- EXERCISE DESCRIPTION: Please take the lines from the one holding "The width and height of the screenshot is (501, 448)." through the one holding "Task: Collapse the" in the data below and copy them exactly.

*** DATA IN THIS EXERCISE

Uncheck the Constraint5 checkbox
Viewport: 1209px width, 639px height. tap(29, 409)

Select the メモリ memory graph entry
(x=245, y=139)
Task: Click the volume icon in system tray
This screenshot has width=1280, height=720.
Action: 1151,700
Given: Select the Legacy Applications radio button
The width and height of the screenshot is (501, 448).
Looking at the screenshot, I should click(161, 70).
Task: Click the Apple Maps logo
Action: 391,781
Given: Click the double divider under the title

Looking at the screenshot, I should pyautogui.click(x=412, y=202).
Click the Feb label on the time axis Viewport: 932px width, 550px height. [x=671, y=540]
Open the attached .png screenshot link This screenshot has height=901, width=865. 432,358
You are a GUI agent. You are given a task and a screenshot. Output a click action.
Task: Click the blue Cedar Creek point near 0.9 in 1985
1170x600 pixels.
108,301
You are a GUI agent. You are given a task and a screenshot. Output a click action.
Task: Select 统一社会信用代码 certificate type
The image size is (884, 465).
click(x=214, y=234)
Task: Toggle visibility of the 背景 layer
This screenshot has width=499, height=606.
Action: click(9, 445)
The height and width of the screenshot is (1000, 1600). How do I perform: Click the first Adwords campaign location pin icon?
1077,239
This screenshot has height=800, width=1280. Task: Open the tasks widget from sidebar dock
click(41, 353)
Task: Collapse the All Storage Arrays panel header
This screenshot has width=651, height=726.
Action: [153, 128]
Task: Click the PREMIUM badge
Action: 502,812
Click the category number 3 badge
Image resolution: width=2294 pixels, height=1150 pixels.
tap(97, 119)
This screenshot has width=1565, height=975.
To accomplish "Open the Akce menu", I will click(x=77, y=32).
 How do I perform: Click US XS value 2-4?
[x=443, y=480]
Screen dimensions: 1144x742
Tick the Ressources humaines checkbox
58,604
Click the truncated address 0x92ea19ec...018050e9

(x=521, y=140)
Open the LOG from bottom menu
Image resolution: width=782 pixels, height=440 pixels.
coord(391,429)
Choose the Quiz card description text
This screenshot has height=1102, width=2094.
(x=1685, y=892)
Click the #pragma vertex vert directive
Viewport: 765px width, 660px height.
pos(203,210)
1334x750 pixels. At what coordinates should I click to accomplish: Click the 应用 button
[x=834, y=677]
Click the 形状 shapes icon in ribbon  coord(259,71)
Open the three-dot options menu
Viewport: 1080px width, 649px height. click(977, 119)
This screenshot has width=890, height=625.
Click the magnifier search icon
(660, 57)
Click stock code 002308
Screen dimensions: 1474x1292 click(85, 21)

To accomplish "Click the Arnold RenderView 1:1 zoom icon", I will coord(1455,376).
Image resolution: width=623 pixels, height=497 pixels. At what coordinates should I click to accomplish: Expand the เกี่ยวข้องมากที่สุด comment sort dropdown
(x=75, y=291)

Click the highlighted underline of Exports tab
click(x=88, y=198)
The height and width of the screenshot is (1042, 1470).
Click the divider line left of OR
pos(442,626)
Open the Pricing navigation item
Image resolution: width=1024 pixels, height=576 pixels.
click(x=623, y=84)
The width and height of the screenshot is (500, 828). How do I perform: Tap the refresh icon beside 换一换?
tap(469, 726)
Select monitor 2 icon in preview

******

- SOLVED EXERCISE:
The width and height of the screenshot is (501, 448).
Looking at the screenshot, I should click(161, 70).
Task: Click the Apple Maps logo
Action: 391,781
Given: Click the double divider under the title

Looking at the screenshot, I should pyautogui.click(x=412, y=202).
Click the Feb label on the time axis Viewport: 932px width, 550px height. [x=671, y=540]
Open the attached .png screenshot link This screenshot has height=901, width=865. 432,358
You are a GUI agent. You are given a task and a screenshot. Output a click action.
Task: Click the blue Cedar Creek point near 0.9 in 1985
1170x600 pixels.
108,301
You are a GUI agent. You are given a task and a screenshot. Output a click action.
Task: Select 统一社会信用代码 certificate type
The image size is (884, 465).
click(x=214, y=234)
Task: Toggle visibility of the 背景 layer
This screenshot has width=499, height=606.
Action: click(9, 445)
The height and width of the screenshot is (1000, 1600). How do I perform: Click the first Adwords campaign location pin icon?
1077,239
This screenshot has height=800, width=1280. Task: Open the tasks widget from sidebar dock
click(41, 353)
Task: Collapse the All Storage Arrays panel header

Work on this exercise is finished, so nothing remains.